Relieve your isolation with this spoken word activity: The Coronavirus Plays

I answered a challenge from the 2020 One-Minute Play Festival to write a micro-play about human response to the “crisis.” (We might as well call it a “plague.”) You can access all 620+ plays submitted to that challenge here.

It is a lot of plays! But each is 1-2 pages, typically with two characters. You and a partner can browse, and if something strikes your fancy you can perform it for each other. People used to read poetry to each other; the spoken word is powerful and entertaining. If you’ve ever been in a play you know the experience of engaging with another player as nemesis, lover, frustrated parent, or many other roles. Whether serious or silly, nothing beats a play.

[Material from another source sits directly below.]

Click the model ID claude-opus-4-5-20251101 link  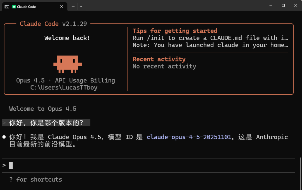[x=189, y=137]
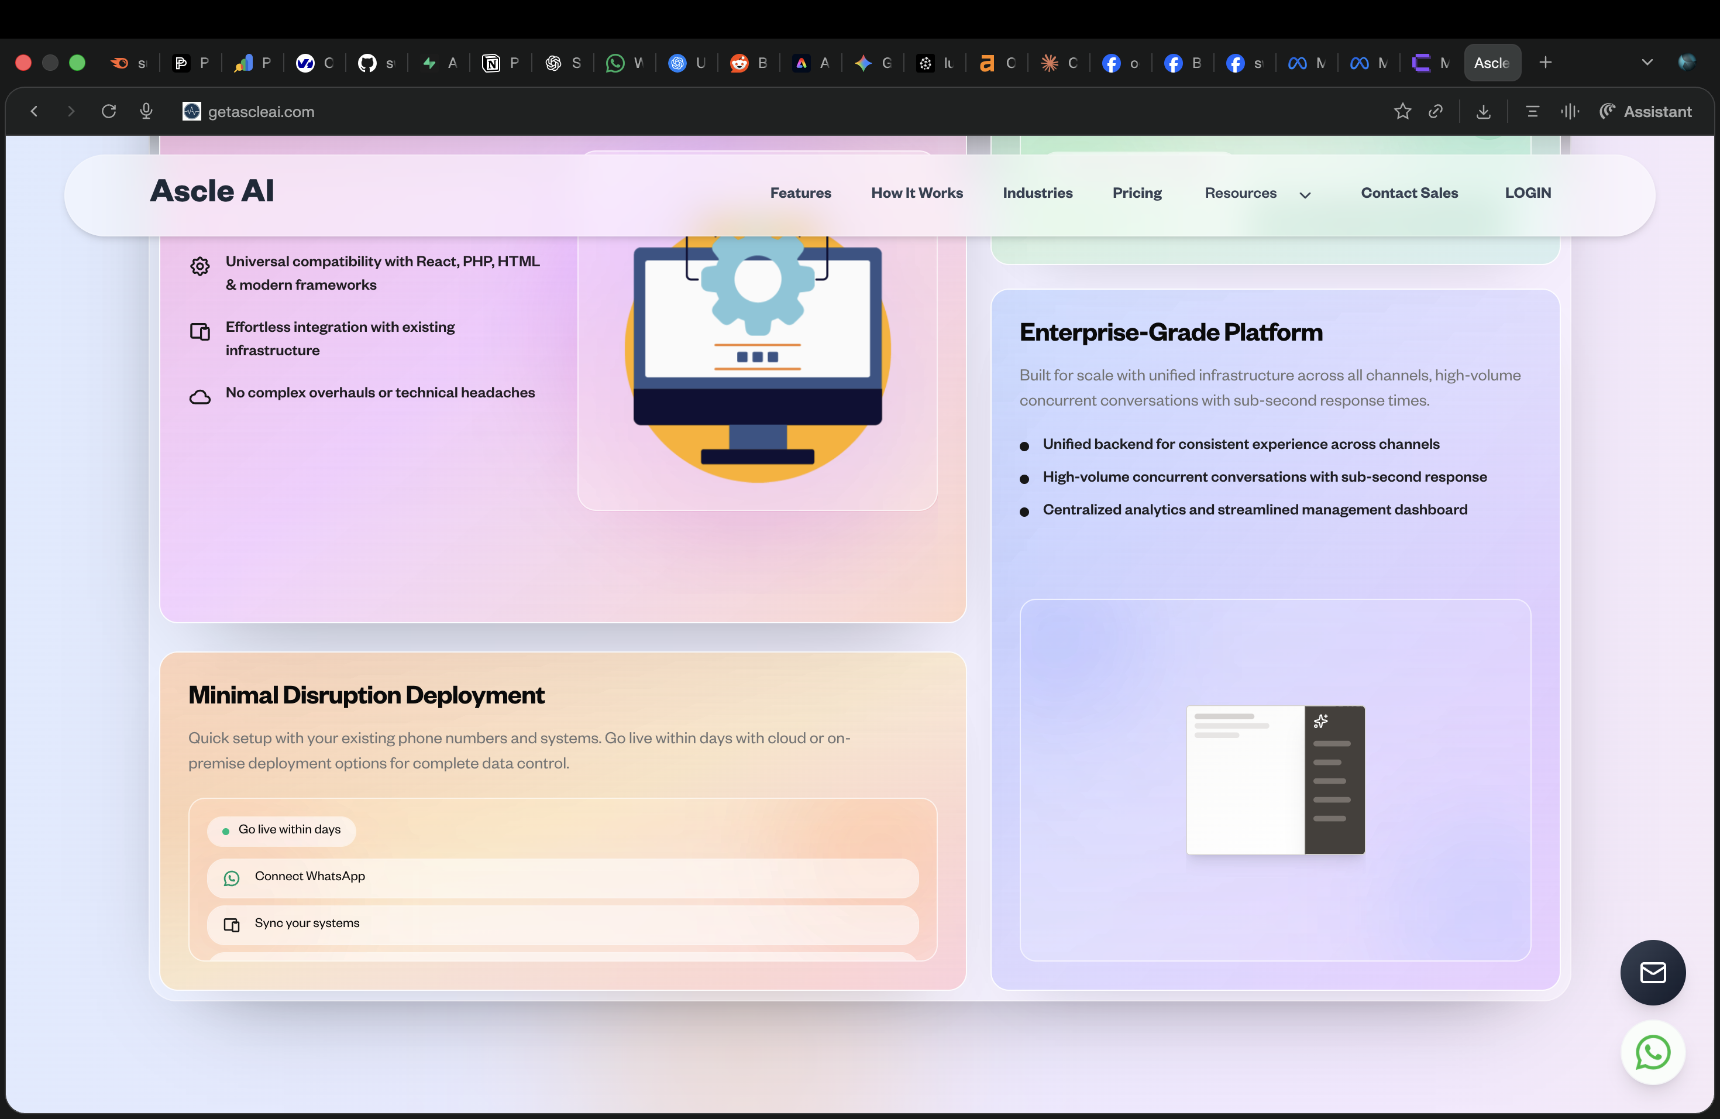Open the Pricing nav item
This screenshot has height=1119, width=1720.
point(1137,193)
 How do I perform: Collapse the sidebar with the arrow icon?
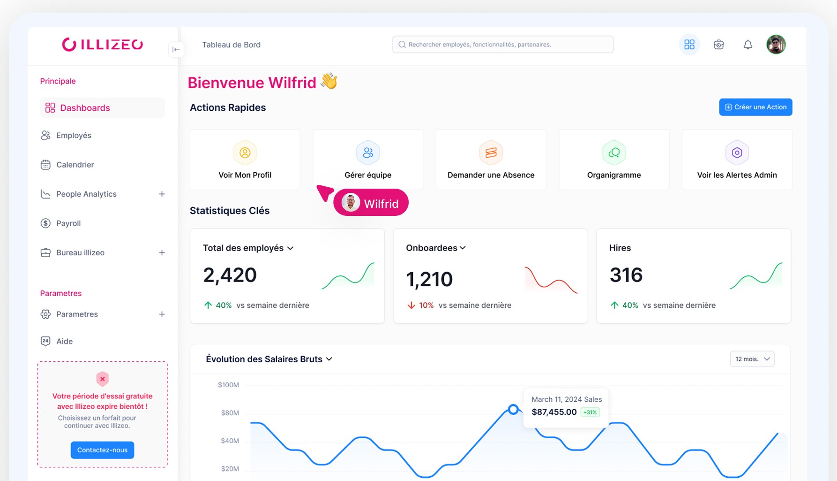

Liberate yourself from your constricted environment from time to time. Share these plays with your housemate or over the telephone. I guarantee it’s better than quizzing each other about obscure words in the dictionary.

Coronavirus Micro-play

The One Minute Play Festival issued a challenge: 24 hours to write a micro-play about the current emergency. My submission is called End Times Priorities.

Have you had an exchange with a person whose response to the Coronavirus pandemic was radically different from your own? And then when you drill deeper (if you dare), you find an even weirder branching of reality from yours? Marc Maron described this as, “In your brain, a new fact binds with a [pre-existing] feeling. Done!”